After our first hour, we arrived at Bradford on Avon lock, which is a double lock and quite busy. Thankfully, though, the Canal Trust volunteers were there to help and we went through alongside a workmen’s boat – they were lovely and gave us some tips as we set off on our way again.

We stopped for lunch after our first aqueduct (Avoncliff), which was very exciting. Then we continued to the second aqueduct (Dundas) and started to look for somewhere to moor up overnight. Not long after, we found a very quiet spot with an easy bank to pull up to and with permanent mooring fixings, even though we had been gearing ourselves up to use the pegs!

We had a really chilled evening, cooking in the well-equipped kitchen and dancing around with some red wine in the moonlight. We slept really well, a little sun-kissed by the hot June sun, which had bounced continuously off the river the whole of the day. And I totally forgot to mention the two swing bridges we’d been through – physically exhausting but really satisfying, with one of you unlocking and swinging the bridge while the other has to park up, go through and park up again single-handed. My competitive side had loved it!

Day 3 – Wednesday 17 June

We woke up fairly early and had breakfast before taking Twiggy for a quick walk by the Claverton pumping station and weir. A really beautiful spot and well worth a visit.
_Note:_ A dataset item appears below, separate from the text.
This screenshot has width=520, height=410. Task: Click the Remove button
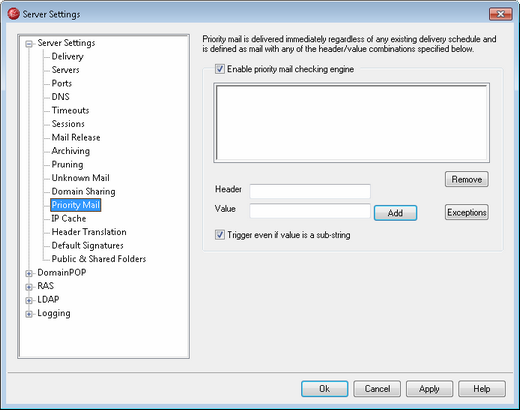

Then we set off for Bath, where we intended to spend the upcoming night. We’d really started to get the hang of things by now but we decided to turn before committing to the last four locks in Bath – we’ll save that for next time when we have one or two other people with us to help.

So we spent a really chilled day, pootling along and, as we got closer to Bath, the scenery really opened up and we could see all of the amazing Crescents for which Bath is so famous. As we got closer to Bath, we also experienced our first tunnels – Miranda loving the sound of the horn and the additional rules!

The turning point was really easy to find and a lovely old man popped his head out of a building to throw us some helpful hints. We did alright overall! Top tip: remember you can’t steer in reverse!

We found a lovely place to moor again, this time with the lovely views of Bath town that we’d just passed. What a privilege. We strolled down to The George at Bathampton for some afternoon drinks, as we’d been recommended to visit. But we discovered that they didn’t take dogs so carried on down to the Bathampton Mill pub – and, wow, what a location. If you fancy walking 10 minutes more, it’s well worth the trip. Great food great staff, great view. A really nice night again.

Day 4 – Thursday 18 June

We’d always planned a big day on our last day because someone we met had said the other direction from Hilperton towards Semington was also really beautiful. We decided to give it a whirl and, in six hours, managed to go back through the two aqueducts, two swing bridges and Bradford on Avon lock, and made it all the way to Semington, where we were extremely pleased to find one spare mooring before the next turning point and lock.

We settled in and then went to check out the Somerset Arms pub, which was an endearing pub close by. The food looked good there, although we didn’t stop to eat as we were finding cooking on the boat very enjoyable.

Day 5 – Friday 19 June

So, on our last day, we were up pretty early so we could tackle another turn and take the ‘Sedge Wren’ back to base in time for the handover. Cruising at that time of the morning on a relatively quiet section of the canal was so beautiful and peaceful – the perfect end to an excellent holiday.

We can’t wait to come again and with a bigger crew so we can get through more locks! Maybe not the Caen Hill locks up at Devizes though!